Recorded information
------------------------------------------------------------------------

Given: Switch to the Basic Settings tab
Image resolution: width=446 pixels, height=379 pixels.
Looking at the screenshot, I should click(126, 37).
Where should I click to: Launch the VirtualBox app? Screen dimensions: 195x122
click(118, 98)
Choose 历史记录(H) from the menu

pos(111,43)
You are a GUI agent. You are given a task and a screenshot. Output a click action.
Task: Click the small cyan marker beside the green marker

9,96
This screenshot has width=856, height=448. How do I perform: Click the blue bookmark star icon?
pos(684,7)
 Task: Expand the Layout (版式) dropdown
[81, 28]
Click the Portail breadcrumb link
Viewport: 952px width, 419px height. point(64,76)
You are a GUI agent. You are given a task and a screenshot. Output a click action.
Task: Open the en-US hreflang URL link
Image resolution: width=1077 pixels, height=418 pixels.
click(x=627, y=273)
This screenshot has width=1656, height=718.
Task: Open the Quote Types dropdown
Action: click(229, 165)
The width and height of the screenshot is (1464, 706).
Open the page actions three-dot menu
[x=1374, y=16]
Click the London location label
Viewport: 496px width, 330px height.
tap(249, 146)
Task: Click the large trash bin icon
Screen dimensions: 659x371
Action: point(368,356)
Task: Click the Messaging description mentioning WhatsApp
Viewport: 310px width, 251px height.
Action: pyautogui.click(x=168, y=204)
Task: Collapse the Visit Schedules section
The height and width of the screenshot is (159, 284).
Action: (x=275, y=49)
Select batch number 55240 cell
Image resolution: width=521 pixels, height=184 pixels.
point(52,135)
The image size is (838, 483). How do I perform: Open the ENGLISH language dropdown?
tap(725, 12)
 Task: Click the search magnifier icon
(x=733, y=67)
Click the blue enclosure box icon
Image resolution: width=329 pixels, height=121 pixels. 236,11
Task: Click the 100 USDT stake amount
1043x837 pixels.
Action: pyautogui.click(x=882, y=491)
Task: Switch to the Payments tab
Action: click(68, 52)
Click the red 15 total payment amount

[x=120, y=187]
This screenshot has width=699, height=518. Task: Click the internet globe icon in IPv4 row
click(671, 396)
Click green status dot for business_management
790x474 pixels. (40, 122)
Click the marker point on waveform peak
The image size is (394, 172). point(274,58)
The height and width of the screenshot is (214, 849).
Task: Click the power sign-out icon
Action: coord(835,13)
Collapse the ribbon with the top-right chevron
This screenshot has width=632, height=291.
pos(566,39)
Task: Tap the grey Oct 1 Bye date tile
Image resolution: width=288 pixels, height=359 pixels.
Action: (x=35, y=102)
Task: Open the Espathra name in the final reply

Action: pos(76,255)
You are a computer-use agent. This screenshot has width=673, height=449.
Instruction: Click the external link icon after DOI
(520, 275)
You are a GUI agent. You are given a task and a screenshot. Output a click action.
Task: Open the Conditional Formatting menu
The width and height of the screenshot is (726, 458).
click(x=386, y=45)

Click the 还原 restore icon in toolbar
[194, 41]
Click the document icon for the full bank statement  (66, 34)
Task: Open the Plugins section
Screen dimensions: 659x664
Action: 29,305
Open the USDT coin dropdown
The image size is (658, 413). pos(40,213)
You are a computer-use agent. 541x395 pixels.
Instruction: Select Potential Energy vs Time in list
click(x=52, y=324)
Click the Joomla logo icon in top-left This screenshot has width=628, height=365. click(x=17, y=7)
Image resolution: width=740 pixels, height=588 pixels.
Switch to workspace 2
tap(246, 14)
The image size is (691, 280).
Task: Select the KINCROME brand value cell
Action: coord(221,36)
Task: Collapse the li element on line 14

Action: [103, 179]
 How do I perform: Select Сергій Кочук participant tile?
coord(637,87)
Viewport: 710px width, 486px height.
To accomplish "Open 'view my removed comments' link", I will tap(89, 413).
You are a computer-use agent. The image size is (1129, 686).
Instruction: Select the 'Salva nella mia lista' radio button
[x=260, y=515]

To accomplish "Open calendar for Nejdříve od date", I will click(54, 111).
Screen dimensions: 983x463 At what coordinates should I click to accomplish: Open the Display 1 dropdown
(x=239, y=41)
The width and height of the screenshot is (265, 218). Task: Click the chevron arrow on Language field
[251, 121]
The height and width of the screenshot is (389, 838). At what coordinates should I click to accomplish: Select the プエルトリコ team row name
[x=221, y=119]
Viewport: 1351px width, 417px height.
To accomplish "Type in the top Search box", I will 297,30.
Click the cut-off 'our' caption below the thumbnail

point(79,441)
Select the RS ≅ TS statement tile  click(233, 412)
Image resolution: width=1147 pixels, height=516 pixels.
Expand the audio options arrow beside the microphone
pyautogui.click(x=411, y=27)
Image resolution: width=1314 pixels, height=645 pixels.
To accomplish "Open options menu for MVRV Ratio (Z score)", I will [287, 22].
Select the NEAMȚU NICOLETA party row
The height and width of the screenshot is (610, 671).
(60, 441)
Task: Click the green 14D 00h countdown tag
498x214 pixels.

------------------------------------------------------------------------

Work to complete
Retype all of the entries exactly, please.

Task response
Given: Switch to the Basic Settings tab
Image resolution: width=446 pixels, height=379 pixels.
Looking at the screenshot, I should click(126, 37).
Where should I click to: Launch the VirtualBox app? Screen dimensions: 195x122
click(118, 98)
Choose 历史记录(H) from the menu

pos(111,43)
You are a GUI agent. You are given a task and a screenshot. Output a click action.
Task: Click the small cyan marker beside the green marker

9,96
This screenshot has width=856, height=448. How do I perform: Click the blue bookmark star icon?
pos(684,7)
 Task: Expand the Layout (版式) dropdown
[81, 28]
Click the Portail breadcrumb link
Viewport: 952px width, 419px height. point(64,76)
You are a GUI agent. You are given a task and a screenshot. Output a click action.
Task: Open the en-US hreflang URL link
Image resolution: width=1077 pixels, height=418 pixels.
click(x=627, y=273)
This screenshot has width=1656, height=718.
Task: Open the Quote Types dropdown
Action: click(229, 165)
The width and height of the screenshot is (1464, 706).
Open the page actions three-dot menu
[x=1374, y=16]
Click the London location label
Viewport: 496px width, 330px height.
tap(249, 146)
Task: Click the large trash bin icon
Screen dimensions: 659x371
Action: point(368,356)
Task: Click the Messaging description mentioning WhatsApp
Viewport: 310px width, 251px height.
Action: pyautogui.click(x=168, y=204)
Task: Collapse the Visit Schedules section
The height and width of the screenshot is (159, 284).
Action: (x=275, y=49)
Select batch number 55240 cell
Image resolution: width=521 pixels, height=184 pixels.
point(52,135)
The image size is (838, 483). How do I perform: Open the ENGLISH language dropdown?
tap(725, 12)
 Task: Click the search magnifier icon
(x=733, y=67)
Click the blue enclosure box icon
Image resolution: width=329 pixels, height=121 pixels. 236,11
Task: Click the 100 USDT stake amount
1043x837 pixels.
Action: pyautogui.click(x=882, y=491)
Task: Switch to the Payments tab
Action: click(68, 52)
Click the red 15 total payment amount

[x=120, y=187]
This screenshot has width=699, height=518. Task: Click the internet globe icon in IPv4 row
click(671, 396)
Click green status dot for business_management
790x474 pixels. (40, 122)
Click the marker point on waveform peak
The image size is (394, 172). point(274,58)
The height and width of the screenshot is (214, 849).
Task: Click the power sign-out icon
Action: coord(835,13)
Collapse the ribbon with the top-right chevron
This screenshot has width=632, height=291.
pos(566,39)
Task: Tap the grey Oct 1 Bye date tile
Image resolution: width=288 pixels, height=359 pixels.
Action: (x=35, y=102)
Task: Open the Espathra name in the final reply

Action: pos(76,255)
You are a computer-use agent. This screenshot has width=673, height=449.
Instruction: Click the external link icon after DOI
(520, 275)
You are a GUI agent. You are given a task and a screenshot. Output a click action.
Task: Open the Conditional Formatting menu
The width and height of the screenshot is (726, 458).
click(x=386, y=45)

Click the 还原 restore icon in toolbar
[194, 41]
Click the document icon for the full bank statement  (66, 34)
Task: Open the Plugins section
Screen dimensions: 659x664
Action: 29,305
Open the USDT coin dropdown
The image size is (658, 413). pos(40,213)
You are a computer-use agent. 541x395 pixels.
Instruction: Select Potential Energy vs Time in list
click(x=52, y=324)
Click the Joomla logo icon in top-left This screenshot has width=628, height=365. click(x=17, y=7)
Image resolution: width=740 pixels, height=588 pixels.
Switch to workspace 2
tap(246, 14)
The image size is (691, 280).
Task: Select the KINCROME brand value cell
Action: coord(221,36)
Task: Collapse the li element on line 14

Action: [103, 179]
 How do I perform: Select Сергій Кочук participant tile?
coord(637,87)
Viewport: 710px width, 486px height.
To accomplish "Open 'view my removed comments' link", I will tap(89, 413).
You are a computer-use agent. The image size is (1129, 686).
Instruction: Select the 'Salva nella mia lista' radio button
[x=260, y=515]

To accomplish "Open calendar for Nejdříve od date", I will click(54, 111).
Screen dimensions: 983x463 At what coordinates should I click to accomplish: Open the Display 1 dropdown
(x=239, y=41)
The width and height of the screenshot is (265, 218). Task: Click the chevron arrow on Language field
[251, 121]
The height and width of the screenshot is (389, 838). At what coordinates should I click to accomplish: Select the プエルトリコ team row name
[x=221, y=119]
Viewport: 1351px width, 417px height.
To accomplish "Type in the top Search box", I will 297,30.
Click the cut-off 'our' caption below the thumbnail

point(79,441)
Select the RS ≅ TS statement tile  click(233, 412)
Image resolution: width=1147 pixels, height=516 pixels.
Expand the audio options arrow beside the microphone
pyautogui.click(x=411, y=27)
Image resolution: width=1314 pixels, height=645 pixels.
To accomplish "Open options menu for MVRV Ratio (Z score)", I will [287, 22].
Select the NEAMȚU NICOLETA party row
The height and width of the screenshot is (610, 671).
(60, 441)
Task: Click the green 14D 00h countdown tag
498x214 pixels.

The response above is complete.